▶ Problem requirements:
Below are the entries; tally the lines holding the string "each" and give only that figure.
─── Records provided
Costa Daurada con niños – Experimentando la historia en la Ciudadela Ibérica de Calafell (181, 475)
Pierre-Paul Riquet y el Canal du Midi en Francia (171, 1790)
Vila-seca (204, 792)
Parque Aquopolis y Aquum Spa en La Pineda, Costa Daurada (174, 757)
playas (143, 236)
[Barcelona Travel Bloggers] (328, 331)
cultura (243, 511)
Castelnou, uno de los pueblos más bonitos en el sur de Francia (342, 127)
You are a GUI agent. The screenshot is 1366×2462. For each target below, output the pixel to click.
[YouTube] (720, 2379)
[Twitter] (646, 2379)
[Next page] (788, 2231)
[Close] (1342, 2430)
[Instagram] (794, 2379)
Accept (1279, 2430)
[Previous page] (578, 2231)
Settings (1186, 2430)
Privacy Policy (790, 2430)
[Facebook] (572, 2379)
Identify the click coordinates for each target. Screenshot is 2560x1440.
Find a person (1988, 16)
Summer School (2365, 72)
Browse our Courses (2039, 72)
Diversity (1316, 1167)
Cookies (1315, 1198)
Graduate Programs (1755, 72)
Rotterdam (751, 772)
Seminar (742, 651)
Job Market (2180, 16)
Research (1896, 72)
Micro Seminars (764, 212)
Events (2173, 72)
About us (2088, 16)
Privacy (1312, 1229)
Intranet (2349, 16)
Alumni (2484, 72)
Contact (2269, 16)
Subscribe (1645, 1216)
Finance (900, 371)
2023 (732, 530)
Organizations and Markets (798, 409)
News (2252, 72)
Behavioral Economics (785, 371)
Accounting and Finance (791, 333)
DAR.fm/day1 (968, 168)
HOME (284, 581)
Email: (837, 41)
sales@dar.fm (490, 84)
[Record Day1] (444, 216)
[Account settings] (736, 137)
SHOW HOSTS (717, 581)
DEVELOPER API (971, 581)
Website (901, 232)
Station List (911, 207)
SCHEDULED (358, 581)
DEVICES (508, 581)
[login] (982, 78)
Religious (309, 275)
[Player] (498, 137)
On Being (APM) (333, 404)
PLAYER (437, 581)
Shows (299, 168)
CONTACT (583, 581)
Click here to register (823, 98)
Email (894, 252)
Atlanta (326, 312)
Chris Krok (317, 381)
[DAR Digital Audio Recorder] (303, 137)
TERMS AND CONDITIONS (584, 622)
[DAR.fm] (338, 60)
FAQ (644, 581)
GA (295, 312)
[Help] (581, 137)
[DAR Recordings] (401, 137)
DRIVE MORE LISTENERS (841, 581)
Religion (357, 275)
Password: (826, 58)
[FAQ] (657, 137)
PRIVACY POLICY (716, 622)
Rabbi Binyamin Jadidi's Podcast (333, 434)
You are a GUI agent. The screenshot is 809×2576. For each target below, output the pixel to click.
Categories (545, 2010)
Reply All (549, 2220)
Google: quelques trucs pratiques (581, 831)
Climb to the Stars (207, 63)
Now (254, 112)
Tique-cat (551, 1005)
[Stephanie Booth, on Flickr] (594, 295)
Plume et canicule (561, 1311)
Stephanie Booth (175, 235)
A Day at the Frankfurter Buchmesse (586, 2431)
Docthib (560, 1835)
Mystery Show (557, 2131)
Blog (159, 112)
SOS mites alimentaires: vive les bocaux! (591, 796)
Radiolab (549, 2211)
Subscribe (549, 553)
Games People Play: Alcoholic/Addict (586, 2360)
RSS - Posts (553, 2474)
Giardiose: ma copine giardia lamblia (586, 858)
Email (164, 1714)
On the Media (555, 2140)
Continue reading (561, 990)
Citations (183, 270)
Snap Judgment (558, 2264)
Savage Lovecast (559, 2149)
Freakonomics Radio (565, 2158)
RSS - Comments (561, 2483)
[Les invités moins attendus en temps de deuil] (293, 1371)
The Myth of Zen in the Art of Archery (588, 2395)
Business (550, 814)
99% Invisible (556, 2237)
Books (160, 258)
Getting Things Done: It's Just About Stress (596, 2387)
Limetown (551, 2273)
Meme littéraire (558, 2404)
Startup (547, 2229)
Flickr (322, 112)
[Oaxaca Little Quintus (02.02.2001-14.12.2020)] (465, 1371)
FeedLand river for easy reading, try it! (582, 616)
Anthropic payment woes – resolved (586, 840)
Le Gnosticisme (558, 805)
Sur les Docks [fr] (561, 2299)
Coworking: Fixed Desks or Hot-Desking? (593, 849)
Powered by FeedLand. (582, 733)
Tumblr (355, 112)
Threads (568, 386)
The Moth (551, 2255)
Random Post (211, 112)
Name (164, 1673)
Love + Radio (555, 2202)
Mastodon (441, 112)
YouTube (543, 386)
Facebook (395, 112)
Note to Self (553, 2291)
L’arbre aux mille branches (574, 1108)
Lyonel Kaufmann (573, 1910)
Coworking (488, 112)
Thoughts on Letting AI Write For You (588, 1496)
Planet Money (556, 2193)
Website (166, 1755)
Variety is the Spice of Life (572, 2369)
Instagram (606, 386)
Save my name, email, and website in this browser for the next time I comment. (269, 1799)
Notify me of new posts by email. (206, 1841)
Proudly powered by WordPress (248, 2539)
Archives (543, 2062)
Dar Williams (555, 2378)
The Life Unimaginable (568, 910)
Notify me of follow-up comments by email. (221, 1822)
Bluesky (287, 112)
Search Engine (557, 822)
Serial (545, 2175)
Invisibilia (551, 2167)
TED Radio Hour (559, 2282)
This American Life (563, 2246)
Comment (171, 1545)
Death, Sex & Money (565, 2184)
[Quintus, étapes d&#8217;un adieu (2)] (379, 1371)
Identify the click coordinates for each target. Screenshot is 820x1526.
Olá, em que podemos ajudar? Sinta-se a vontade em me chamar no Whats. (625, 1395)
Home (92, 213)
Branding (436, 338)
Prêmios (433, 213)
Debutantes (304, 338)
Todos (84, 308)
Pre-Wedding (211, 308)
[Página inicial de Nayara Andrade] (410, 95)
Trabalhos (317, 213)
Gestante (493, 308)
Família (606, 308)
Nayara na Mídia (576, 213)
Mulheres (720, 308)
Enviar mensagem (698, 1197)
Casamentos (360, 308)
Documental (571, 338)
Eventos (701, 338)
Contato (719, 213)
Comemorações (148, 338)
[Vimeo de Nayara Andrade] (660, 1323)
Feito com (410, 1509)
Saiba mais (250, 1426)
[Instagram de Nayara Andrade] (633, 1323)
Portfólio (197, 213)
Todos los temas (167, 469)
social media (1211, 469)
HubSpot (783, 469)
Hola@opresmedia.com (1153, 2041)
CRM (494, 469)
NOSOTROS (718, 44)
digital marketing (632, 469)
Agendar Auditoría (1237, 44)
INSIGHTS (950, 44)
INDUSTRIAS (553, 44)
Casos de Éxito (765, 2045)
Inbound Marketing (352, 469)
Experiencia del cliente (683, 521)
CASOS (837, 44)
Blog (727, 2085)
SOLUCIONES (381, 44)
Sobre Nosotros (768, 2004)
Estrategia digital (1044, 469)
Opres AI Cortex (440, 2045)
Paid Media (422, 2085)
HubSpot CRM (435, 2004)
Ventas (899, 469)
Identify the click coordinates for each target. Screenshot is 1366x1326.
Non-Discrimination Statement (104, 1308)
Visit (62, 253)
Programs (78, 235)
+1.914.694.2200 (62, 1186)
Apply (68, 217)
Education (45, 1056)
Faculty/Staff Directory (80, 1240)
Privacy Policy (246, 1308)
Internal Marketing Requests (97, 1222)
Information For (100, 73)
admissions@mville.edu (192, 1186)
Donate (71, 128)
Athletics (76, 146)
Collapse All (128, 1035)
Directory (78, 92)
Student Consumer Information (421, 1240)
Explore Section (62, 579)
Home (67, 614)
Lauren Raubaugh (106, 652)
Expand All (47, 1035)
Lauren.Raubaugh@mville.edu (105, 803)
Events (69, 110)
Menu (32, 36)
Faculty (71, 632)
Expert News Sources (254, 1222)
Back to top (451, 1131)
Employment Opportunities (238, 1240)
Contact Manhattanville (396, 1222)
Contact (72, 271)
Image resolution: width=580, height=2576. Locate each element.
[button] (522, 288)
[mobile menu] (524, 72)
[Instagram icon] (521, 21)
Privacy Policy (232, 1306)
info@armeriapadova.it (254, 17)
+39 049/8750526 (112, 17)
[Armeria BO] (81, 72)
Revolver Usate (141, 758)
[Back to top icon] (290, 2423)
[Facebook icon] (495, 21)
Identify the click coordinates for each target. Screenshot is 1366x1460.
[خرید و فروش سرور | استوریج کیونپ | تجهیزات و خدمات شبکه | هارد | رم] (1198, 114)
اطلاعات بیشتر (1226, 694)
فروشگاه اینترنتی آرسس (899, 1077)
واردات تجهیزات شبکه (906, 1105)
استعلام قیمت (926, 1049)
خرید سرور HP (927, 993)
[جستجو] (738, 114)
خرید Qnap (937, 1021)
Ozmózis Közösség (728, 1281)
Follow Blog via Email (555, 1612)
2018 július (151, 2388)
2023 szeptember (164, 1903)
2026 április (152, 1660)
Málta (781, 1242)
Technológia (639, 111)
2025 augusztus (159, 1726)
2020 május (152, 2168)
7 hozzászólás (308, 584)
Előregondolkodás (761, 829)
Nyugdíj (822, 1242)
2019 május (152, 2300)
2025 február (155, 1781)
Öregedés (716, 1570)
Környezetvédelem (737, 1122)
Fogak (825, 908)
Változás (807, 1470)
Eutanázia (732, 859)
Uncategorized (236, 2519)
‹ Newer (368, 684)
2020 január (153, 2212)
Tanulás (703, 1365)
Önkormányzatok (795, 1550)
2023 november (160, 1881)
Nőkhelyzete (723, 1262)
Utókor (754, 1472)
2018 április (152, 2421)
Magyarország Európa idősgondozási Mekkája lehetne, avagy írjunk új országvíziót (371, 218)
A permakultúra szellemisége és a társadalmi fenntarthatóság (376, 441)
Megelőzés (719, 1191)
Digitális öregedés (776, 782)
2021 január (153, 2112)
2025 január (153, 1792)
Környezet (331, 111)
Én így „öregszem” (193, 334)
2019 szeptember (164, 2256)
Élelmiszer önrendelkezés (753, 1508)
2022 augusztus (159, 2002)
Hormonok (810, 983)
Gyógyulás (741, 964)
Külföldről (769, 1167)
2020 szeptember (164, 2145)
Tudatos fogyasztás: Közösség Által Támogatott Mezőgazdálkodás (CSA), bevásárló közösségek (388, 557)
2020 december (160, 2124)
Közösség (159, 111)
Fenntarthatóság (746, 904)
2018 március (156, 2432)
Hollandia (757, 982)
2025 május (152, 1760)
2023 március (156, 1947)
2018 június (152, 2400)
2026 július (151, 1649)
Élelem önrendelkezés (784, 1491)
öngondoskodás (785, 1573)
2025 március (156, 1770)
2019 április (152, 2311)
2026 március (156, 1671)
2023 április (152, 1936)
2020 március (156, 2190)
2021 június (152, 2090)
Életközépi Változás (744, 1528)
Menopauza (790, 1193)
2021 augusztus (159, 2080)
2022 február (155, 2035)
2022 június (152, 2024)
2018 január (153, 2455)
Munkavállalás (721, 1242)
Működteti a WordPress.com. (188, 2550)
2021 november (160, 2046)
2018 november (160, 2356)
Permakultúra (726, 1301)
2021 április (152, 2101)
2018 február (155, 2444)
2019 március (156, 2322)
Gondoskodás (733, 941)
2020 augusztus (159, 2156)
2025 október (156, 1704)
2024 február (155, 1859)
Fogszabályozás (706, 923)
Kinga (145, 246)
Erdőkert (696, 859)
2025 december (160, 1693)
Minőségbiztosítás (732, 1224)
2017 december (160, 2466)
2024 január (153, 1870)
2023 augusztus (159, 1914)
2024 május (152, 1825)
──────
▶ Solution for this problem:
7